What is required: List each line below that contains the word "dropdown".

Word and item position data:
++++

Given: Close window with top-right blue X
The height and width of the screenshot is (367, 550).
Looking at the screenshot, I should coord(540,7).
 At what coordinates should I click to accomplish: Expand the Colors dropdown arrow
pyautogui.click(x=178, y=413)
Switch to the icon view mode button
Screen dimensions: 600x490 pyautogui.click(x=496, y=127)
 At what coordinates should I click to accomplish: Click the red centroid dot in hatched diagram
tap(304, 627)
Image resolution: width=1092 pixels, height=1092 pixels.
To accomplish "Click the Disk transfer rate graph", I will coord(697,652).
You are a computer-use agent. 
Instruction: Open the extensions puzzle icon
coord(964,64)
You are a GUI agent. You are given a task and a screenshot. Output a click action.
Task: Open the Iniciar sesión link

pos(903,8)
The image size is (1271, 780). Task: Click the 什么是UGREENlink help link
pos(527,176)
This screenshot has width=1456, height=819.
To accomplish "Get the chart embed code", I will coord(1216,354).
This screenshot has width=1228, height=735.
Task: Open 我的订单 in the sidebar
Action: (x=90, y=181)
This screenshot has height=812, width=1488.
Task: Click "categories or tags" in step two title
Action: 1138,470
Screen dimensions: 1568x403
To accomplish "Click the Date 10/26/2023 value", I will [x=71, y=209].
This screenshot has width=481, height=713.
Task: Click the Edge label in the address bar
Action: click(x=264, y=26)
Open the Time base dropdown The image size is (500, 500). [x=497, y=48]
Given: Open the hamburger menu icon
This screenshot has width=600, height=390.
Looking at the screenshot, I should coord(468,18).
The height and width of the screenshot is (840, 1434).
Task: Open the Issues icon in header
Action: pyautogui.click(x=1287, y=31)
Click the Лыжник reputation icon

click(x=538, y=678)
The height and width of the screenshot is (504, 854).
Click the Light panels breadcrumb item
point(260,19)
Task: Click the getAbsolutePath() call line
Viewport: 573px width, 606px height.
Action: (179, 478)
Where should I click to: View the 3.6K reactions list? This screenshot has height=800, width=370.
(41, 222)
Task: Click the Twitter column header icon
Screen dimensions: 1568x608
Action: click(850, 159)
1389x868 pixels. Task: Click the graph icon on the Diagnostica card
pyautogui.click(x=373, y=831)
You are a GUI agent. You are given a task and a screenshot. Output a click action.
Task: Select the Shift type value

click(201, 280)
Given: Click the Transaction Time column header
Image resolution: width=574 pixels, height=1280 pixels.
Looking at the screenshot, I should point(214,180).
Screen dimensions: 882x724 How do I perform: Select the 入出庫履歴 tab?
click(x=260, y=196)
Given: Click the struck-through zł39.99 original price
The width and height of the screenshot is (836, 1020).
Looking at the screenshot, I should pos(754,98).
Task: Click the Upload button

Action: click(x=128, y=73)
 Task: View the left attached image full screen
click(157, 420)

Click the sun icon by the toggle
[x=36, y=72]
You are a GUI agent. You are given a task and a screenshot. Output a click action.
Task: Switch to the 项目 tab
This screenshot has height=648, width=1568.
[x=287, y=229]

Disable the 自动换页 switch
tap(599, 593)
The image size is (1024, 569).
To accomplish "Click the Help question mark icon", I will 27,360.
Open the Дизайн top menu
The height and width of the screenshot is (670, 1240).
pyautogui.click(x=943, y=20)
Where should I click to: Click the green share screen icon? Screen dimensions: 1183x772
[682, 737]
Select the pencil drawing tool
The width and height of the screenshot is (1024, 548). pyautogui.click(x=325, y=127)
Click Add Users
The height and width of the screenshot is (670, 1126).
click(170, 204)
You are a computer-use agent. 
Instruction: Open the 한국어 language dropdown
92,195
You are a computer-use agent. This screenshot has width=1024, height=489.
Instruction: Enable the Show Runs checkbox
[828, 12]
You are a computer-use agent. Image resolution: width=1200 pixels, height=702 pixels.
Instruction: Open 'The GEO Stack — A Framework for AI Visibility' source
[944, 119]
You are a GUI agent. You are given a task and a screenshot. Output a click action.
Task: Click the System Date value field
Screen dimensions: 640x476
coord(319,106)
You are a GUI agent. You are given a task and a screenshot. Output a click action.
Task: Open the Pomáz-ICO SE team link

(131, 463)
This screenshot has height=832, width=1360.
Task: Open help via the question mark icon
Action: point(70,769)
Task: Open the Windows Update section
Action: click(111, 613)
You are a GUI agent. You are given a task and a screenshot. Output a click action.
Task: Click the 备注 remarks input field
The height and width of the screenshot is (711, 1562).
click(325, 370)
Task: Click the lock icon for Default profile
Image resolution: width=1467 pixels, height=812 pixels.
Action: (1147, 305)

++++

Expected output:
 At what coordinates should I click to accomplish: Expand the Colors dropdown arrow
Open the Time base dropdown The image size is (500, 500). [x=497, y=48]
Instruction: Open the 한국어 language dropdown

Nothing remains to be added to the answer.